**SHORT PROBLEM**
Change every "Instruction" in the records below to "Command" and leave everything else exactly the same.

**DATA EXTRACT**
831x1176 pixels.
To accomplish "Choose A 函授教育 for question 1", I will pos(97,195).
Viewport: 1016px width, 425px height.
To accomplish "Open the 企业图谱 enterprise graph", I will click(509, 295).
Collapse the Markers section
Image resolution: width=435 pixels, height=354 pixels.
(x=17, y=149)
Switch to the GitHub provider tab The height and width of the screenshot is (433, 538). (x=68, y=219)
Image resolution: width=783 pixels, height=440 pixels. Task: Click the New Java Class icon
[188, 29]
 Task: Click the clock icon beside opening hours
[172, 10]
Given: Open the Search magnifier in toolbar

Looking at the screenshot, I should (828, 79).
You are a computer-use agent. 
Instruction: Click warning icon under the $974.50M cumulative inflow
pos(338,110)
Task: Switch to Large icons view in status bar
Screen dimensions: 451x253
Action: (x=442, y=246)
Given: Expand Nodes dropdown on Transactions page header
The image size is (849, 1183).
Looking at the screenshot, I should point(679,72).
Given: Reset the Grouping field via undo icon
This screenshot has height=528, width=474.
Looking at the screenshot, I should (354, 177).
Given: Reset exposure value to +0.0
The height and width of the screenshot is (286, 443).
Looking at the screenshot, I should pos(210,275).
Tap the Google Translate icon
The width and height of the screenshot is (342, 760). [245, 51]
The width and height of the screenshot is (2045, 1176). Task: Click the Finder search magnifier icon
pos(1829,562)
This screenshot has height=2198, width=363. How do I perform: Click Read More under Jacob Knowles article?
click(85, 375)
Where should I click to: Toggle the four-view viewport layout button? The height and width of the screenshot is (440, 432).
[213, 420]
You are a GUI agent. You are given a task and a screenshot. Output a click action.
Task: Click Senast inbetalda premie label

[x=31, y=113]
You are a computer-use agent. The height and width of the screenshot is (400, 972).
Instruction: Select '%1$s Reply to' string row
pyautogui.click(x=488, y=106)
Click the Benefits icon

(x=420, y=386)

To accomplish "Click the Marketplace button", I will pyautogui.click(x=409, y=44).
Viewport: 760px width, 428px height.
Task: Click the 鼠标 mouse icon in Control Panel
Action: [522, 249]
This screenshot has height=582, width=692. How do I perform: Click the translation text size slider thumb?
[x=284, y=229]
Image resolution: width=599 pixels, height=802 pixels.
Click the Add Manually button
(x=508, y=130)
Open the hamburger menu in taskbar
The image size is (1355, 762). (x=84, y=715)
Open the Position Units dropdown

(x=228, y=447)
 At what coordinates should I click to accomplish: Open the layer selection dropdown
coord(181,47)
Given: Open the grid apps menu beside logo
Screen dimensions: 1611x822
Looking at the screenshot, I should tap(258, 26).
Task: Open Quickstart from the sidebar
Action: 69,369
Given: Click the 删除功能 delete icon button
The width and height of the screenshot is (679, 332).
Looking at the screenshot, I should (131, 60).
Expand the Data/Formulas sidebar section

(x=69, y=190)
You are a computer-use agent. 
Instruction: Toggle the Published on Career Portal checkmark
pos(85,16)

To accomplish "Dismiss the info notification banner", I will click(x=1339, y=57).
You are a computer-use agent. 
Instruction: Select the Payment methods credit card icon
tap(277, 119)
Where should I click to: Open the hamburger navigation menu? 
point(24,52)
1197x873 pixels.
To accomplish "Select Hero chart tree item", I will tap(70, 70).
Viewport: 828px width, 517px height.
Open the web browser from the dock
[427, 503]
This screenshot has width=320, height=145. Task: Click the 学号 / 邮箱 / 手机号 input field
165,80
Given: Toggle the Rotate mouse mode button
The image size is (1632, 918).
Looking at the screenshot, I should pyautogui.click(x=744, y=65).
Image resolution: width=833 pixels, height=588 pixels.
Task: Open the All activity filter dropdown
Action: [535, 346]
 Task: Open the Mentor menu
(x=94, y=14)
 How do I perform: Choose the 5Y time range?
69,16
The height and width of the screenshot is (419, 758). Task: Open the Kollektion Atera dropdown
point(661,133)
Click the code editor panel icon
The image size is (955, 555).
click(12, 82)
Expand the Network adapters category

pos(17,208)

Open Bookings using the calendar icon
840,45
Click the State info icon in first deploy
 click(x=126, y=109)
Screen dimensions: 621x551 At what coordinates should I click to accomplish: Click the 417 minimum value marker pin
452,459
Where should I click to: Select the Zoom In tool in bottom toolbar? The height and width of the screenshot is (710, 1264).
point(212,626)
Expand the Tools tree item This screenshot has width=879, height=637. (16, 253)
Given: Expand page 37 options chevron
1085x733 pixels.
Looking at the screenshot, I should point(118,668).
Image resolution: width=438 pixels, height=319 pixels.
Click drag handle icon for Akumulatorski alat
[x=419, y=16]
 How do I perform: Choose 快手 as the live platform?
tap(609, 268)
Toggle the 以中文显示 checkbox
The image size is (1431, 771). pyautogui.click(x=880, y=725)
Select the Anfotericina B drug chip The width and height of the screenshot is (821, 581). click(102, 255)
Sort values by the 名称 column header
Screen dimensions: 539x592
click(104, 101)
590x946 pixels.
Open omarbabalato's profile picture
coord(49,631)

**FINAL ANSWER**
831x1176 pixels.
To accomplish "Choose A 函授教育 for question 1", I will pos(97,195).
Viewport: 1016px width, 425px height.
To accomplish "Open the 企业图谱 enterprise graph", I will click(509, 295).
Collapse the Markers section
Image resolution: width=435 pixels, height=354 pixels.
(x=17, y=149)
Switch to the GitHub provider tab The height and width of the screenshot is (433, 538). (x=68, y=219)
Image resolution: width=783 pixels, height=440 pixels. Task: Click the New Java Class icon
[188, 29]
 Task: Click the clock icon beside opening hours
[172, 10]
Given: Open the Search magnifier in toolbar

Looking at the screenshot, I should (828, 79).
You are a computer-use agent. 
Command: Click warning icon under the $974.50M cumulative inflow
pos(338,110)
Task: Switch to Large icons view in status bar
Screen dimensions: 451x253
Action: (x=442, y=246)
Given: Expand Nodes dropdown on Transactions page header
The image size is (849, 1183).
Looking at the screenshot, I should point(679,72).
Given: Reset the Grouping field via undo icon
This screenshot has height=528, width=474.
Looking at the screenshot, I should (354, 177).
Given: Reset exposure value to +0.0
The height and width of the screenshot is (286, 443).
Looking at the screenshot, I should pos(210,275).
Tap the Google Translate icon
The width and height of the screenshot is (342, 760). [245, 51]
The width and height of the screenshot is (2045, 1176). Task: Click the Finder search magnifier icon
pos(1829,562)
This screenshot has height=2198, width=363. How do I perform: Click Read More under Jacob Knowles article?
click(85, 375)
Where should I click to: Toggle the four-view viewport layout button? The height and width of the screenshot is (440, 432).
[213, 420]
You are a GUI agent. You are given a task and a screenshot. Output a click action.
Task: Click Senast inbetalda premie label

[x=31, y=113]
You are a computer-use agent. The height and width of the screenshot is (400, 972).
Command: Select '%1$s Reply to' string row
pyautogui.click(x=488, y=106)
Click the Benefits icon

(x=420, y=386)

To accomplish "Click the Marketplace button", I will pyautogui.click(x=409, y=44).
Viewport: 760px width, 428px height.
Task: Click the 鼠标 mouse icon in Control Panel
Action: [522, 249]
This screenshot has height=582, width=692. How do I perform: Click the translation text size slider thumb?
[x=284, y=229]
Image resolution: width=599 pixels, height=802 pixels.
Click the Add Manually button
(x=508, y=130)
Open the hamburger menu in taskbar
The image size is (1355, 762). (x=84, y=715)
Open the Position Units dropdown

(x=228, y=447)
 At what coordinates should I click to accomplish: Open the layer selection dropdown
coord(181,47)
Given: Open the grid apps menu beside logo
Screen dimensions: 1611x822
Looking at the screenshot, I should tap(258, 26).
Task: Open Quickstart from the sidebar
Action: 69,369
Given: Click the 删除功能 delete icon button
The width and height of the screenshot is (679, 332).
Looking at the screenshot, I should (131, 60).
Expand the Data/Formulas sidebar section

(x=69, y=190)
You are a computer-use agent. 
Command: Toggle the Published on Career Portal checkmark
pos(85,16)

To accomplish "Dismiss the info notification banner", I will click(x=1339, y=57).
You are a computer-use agent. 
Command: Select the Payment methods credit card icon
tap(277, 119)
Where should I click to: Open the hamburger navigation menu? 
point(24,52)
1197x873 pixels.
To accomplish "Select Hero chart tree item", I will tap(70, 70).
Viewport: 828px width, 517px height.
Open the web browser from the dock
[427, 503]
This screenshot has width=320, height=145. Task: Click the 学号 / 邮箱 / 手机号 input field
165,80
Given: Toggle the Rotate mouse mode button
The image size is (1632, 918).
Looking at the screenshot, I should pyautogui.click(x=744, y=65).
Image resolution: width=833 pixels, height=588 pixels.
Task: Open the All activity filter dropdown
Action: [535, 346]
 Task: Open the Mentor menu
(x=94, y=14)
 How do I perform: Choose the 5Y time range?
69,16
The height and width of the screenshot is (419, 758). Task: Open the Kollektion Atera dropdown
point(661,133)
Click the code editor panel icon
The image size is (955, 555).
click(12, 82)
Expand the Network adapters category

pos(17,208)

Open Bookings using the calendar icon
840,45
Click the State info icon in first deploy
 click(x=126, y=109)
Screen dimensions: 621x551 At what coordinates should I click to accomplish: Click the 417 minimum value marker pin
452,459
Where should I click to: Select the Zoom In tool in bottom toolbar? The height and width of the screenshot is (710, 1264).
point(212,626)
Expand the Tools tree item This screenshot has width=879, height=637. (16, 253)
Given: Expand page 37 options chevron
1085x733 pixels.
Looking at the screenshot, I should point(118,668).
Image resolution: width=438 pixels, height=319 pixels.
Click drag handle icon for Akumulatorski alat
[x=419, y=16]
 How do I perform: Choose 快手 as the live platform?
tap(609, 268)
Toggle the 以中文显示 checkbox
The image size is (1431, 771). pyautogui.click(x=880, y=725)
Select the Anfotericina B drug chip The width and height of the screenshot is (821, 581). click(102, 255)
Sort values by the 名称 column header
Screen dimensions: 539x592
click(104, 101)
590x946 pixels.
Open omarbabalato's profile picture
coord(49,631)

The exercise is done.